Figure 4: Model of G-Quartet Configuration
Telomerase is active in about 80% of cancer cells (Kim et al., 1994, Shay & Bacchetti, 1997), indicating that its acquisition is critical for tumour progression. A characteristic of these cells is that they have very short telomeres (Counter et al., 1994; Schmitt et al., 1994). Most somatic cells do not display telomerase activity (Forsyth et al., 2002). However forced expression of human TERT (hTERT) triggers enzyme activity and extends the replicative lifespan of the cells (Bodnar et al., 1998; Counter et al., 1998; Vaziri et al., 1998). The cells do not undergo changes associated with a malignant phenotype (Jiang et al., 1999), suggesting that telomerase expression alone does not cause tumours.

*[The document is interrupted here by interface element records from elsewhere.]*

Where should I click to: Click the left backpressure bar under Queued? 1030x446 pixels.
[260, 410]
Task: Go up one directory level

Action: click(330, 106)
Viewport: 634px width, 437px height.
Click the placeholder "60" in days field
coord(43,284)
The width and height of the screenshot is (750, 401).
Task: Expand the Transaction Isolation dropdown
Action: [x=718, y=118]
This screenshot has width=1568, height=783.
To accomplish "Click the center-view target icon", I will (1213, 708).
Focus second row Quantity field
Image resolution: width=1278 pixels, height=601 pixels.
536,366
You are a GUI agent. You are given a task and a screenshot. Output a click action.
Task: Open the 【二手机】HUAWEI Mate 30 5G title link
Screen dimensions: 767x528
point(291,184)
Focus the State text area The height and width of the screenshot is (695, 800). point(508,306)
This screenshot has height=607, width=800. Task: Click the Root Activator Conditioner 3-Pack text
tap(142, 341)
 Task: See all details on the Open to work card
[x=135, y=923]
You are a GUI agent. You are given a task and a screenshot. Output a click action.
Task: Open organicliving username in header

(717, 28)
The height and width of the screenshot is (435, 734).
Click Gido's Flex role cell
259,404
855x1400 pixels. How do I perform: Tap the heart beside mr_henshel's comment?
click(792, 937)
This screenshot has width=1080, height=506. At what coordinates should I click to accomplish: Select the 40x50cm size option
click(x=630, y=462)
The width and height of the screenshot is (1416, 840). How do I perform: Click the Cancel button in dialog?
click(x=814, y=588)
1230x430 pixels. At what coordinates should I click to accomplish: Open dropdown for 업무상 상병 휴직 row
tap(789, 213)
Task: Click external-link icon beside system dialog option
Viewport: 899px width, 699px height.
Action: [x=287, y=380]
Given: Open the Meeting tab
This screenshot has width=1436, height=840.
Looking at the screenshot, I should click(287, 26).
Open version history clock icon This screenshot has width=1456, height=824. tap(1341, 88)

How telomerase is activated during crisis remains unknown, though amplification of the hTERT gene has been observed in some tumours (Takuma et al., 2004; Nowak et al., 2006). Also, the promoter of the hTERT gene is a regulatory target for several tumour suppressors and oncogenes (Janknecht, 2004), which could acquire mutations during genomic instability.
A small minority of immortalised cells maintain telomere length by a telomerase-independent process termed alternative lengthening of telomeres (ALT) (Bryan et al., 1995; Bryan et al., 1997). ALT appears to be a recombination-based mechanism, in which one telomere is used as a template to extend another telomere (Dunham et al., 2000; Muntoni & Reddel, 2005). The cells usually exhibit long, heterogonous telomeres (Bryan et al., 1995).